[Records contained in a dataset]
Segment Open
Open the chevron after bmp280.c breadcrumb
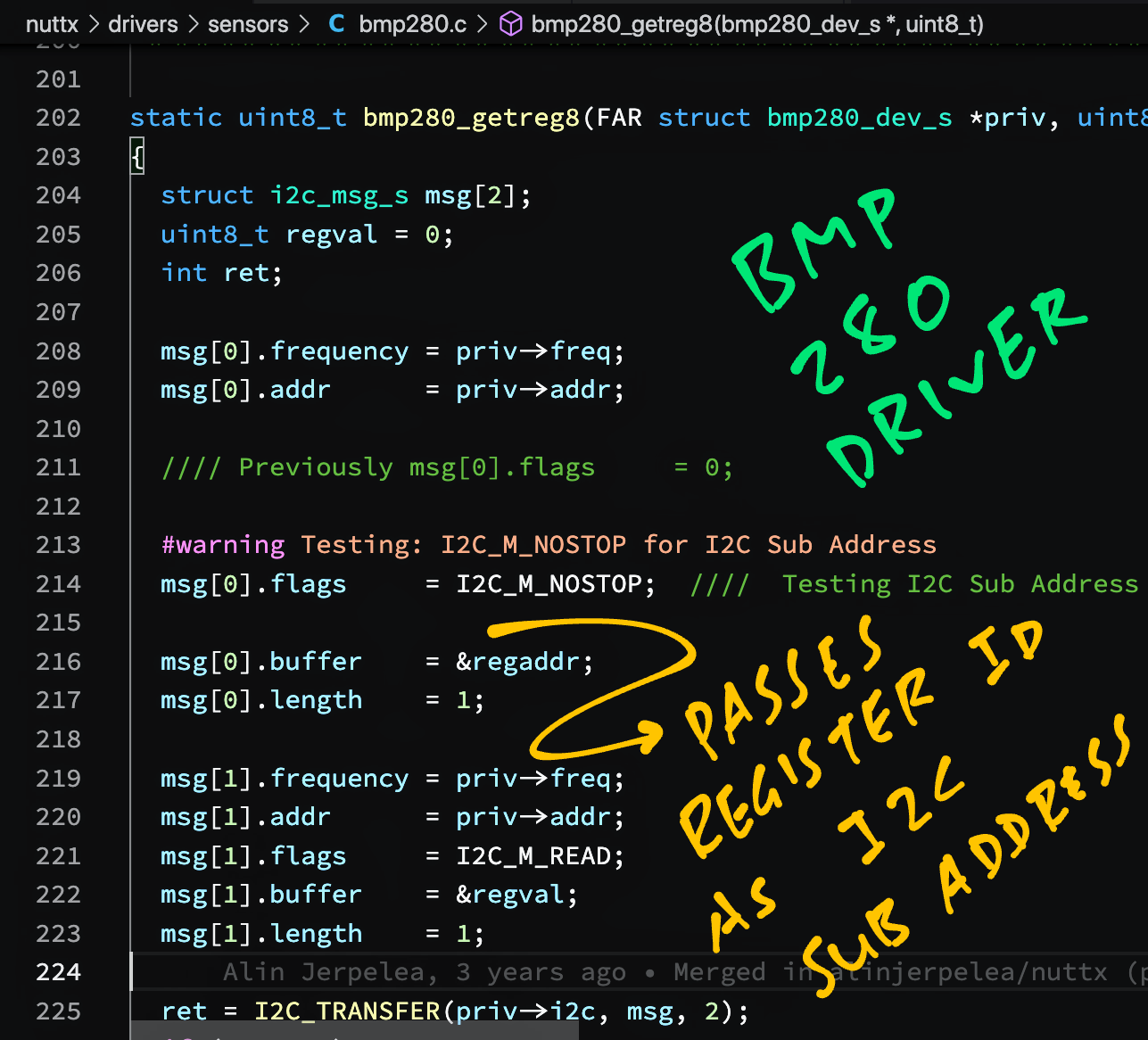The height and width of the screenshot is (1040, 1148). click(x=481, y=24)
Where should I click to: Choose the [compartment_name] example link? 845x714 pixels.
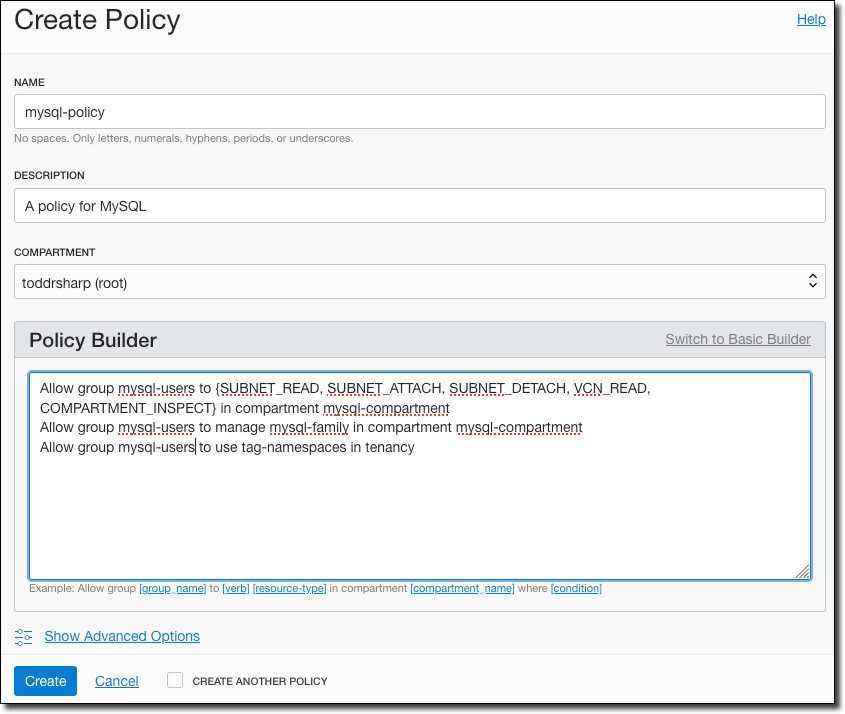(x=462, y=588)
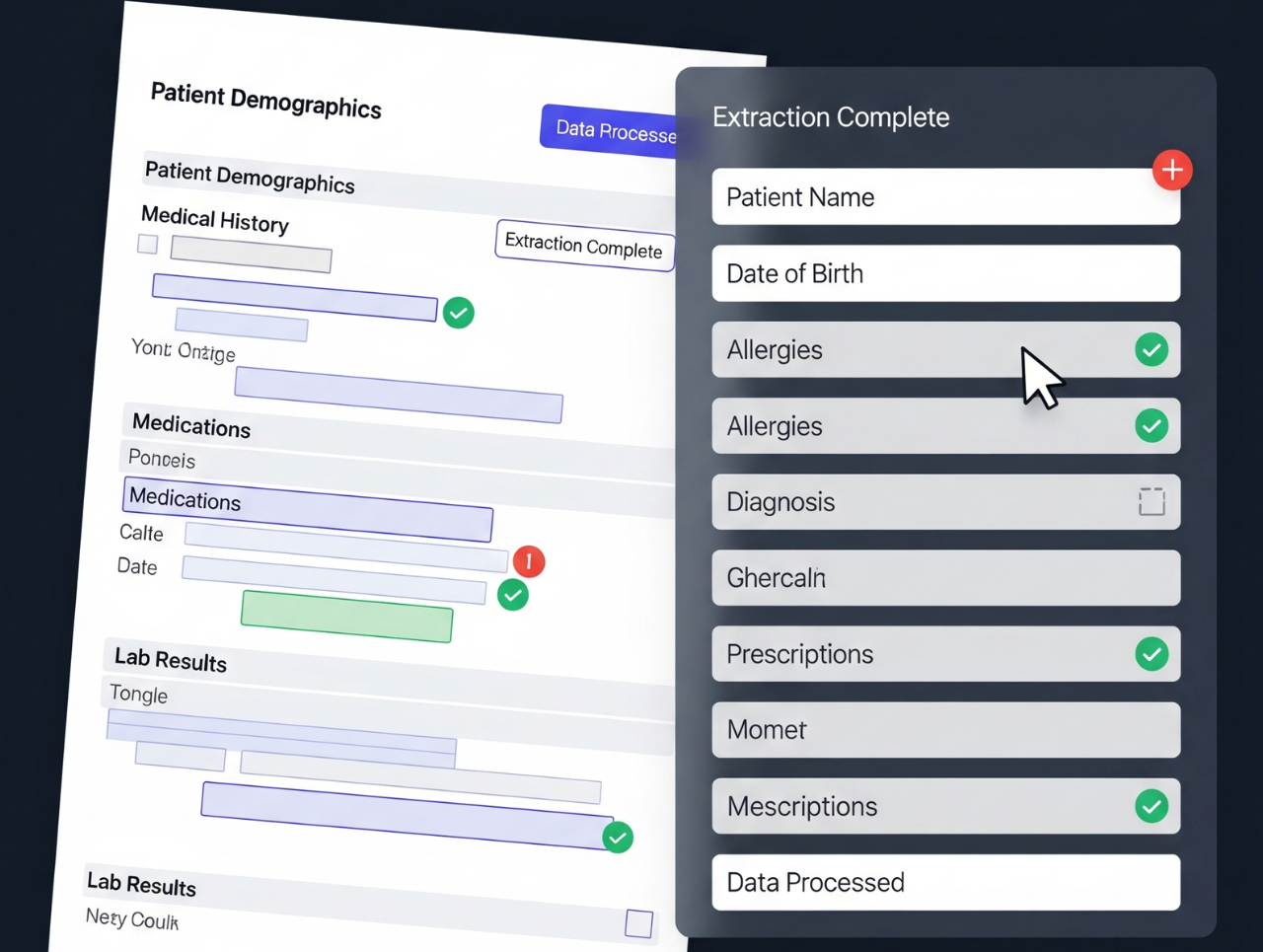
Task: Click green checkmark on Mescriptions row
Action: [1151, 806]
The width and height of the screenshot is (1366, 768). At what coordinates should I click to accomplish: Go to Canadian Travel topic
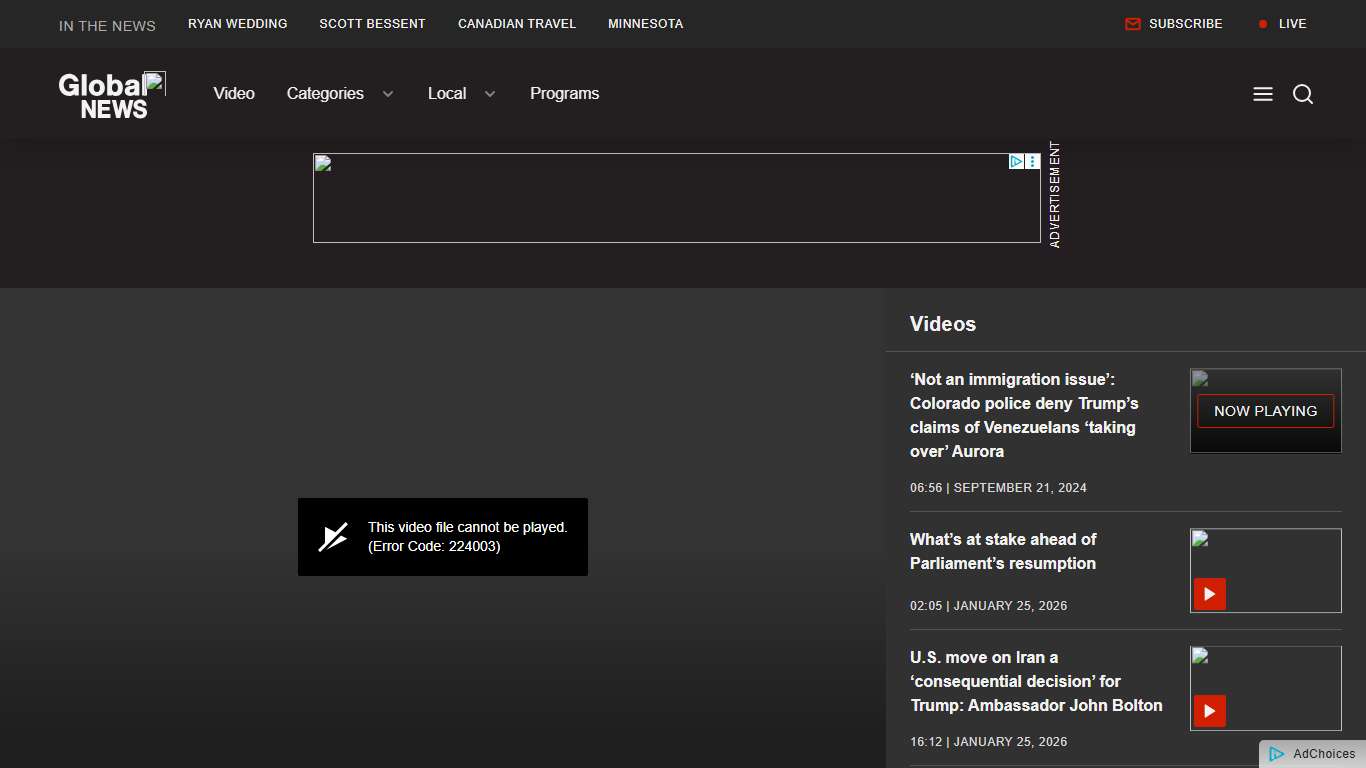516,24
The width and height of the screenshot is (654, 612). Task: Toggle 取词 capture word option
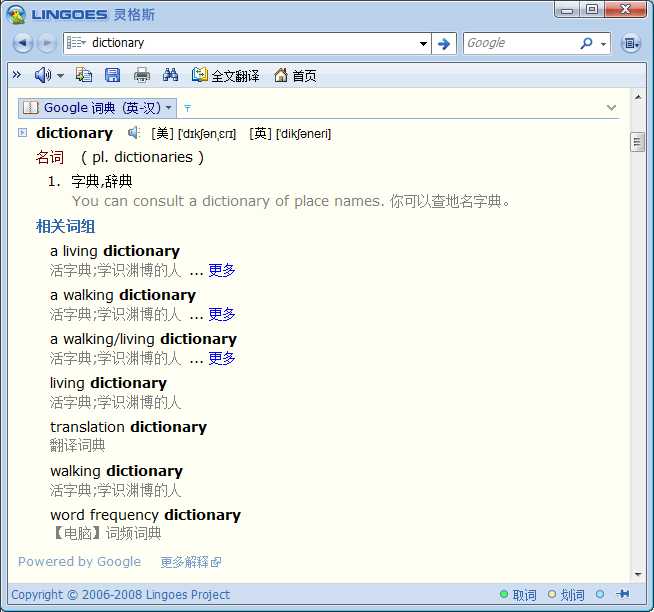pos(518,594)
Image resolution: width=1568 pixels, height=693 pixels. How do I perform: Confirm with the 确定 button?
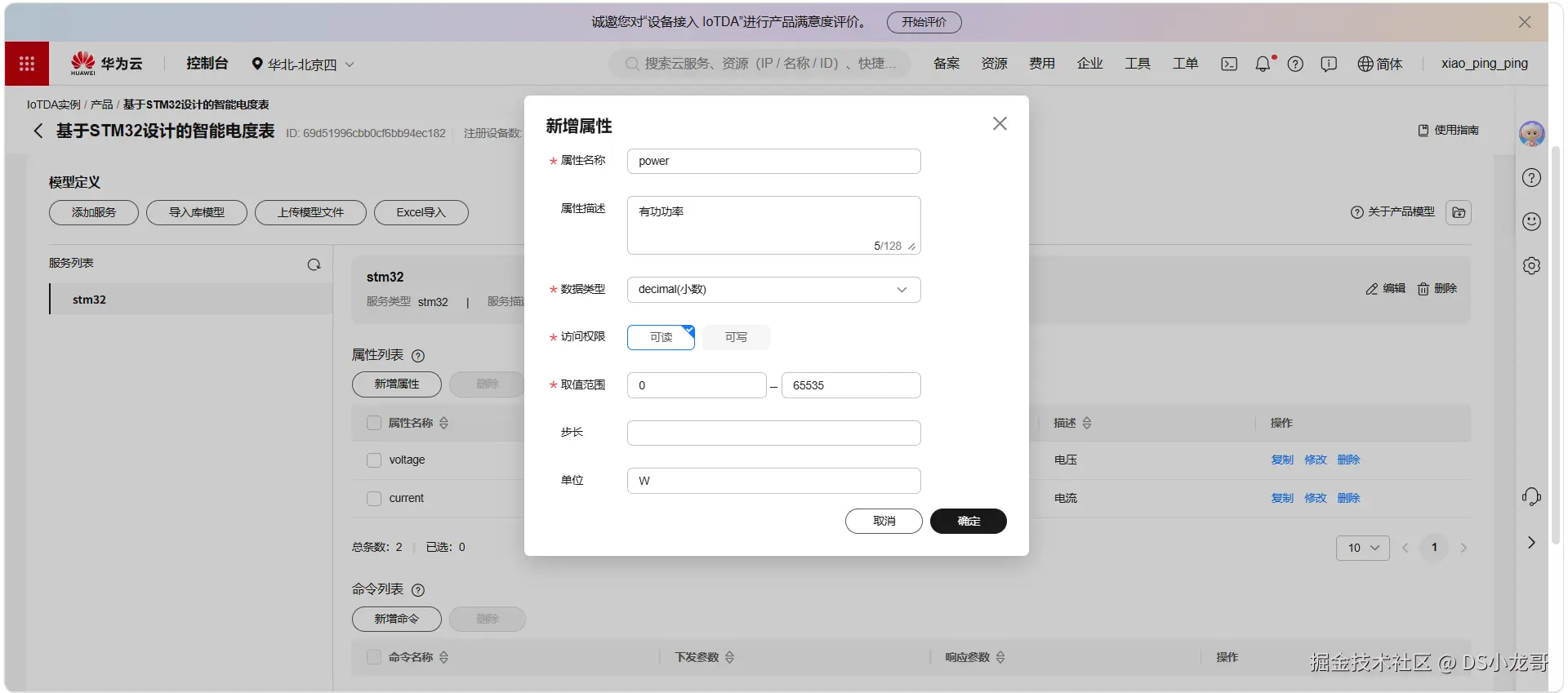968,521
Segment Closed
Could you retype every line above exactly as it appears, skipping the pictures?

Open the chevron after bmp280.c breadcrumb
The height and width of the screenshot is (1040, 1148). click(x=481, y=24)
Where should I click to: Choose the [compartment_name] example link? 845x714 pixels.
(x=462, y=588)
Task: Click green checkmark on Mescriptions row
Action: [1151, 806]
The width and height of the screenshot is (1366, 768). At what coordinates should I click to accomplish: Go to Canadian Travel topic
516,24
The width and height of the screenshot is (654, 612). Task: Toggle 取词 capture word option
pos(518,594)
Image resolution: width=1568 pixels, height=693 pixels. How do I perform: Confirm with the 确定 button?
968,521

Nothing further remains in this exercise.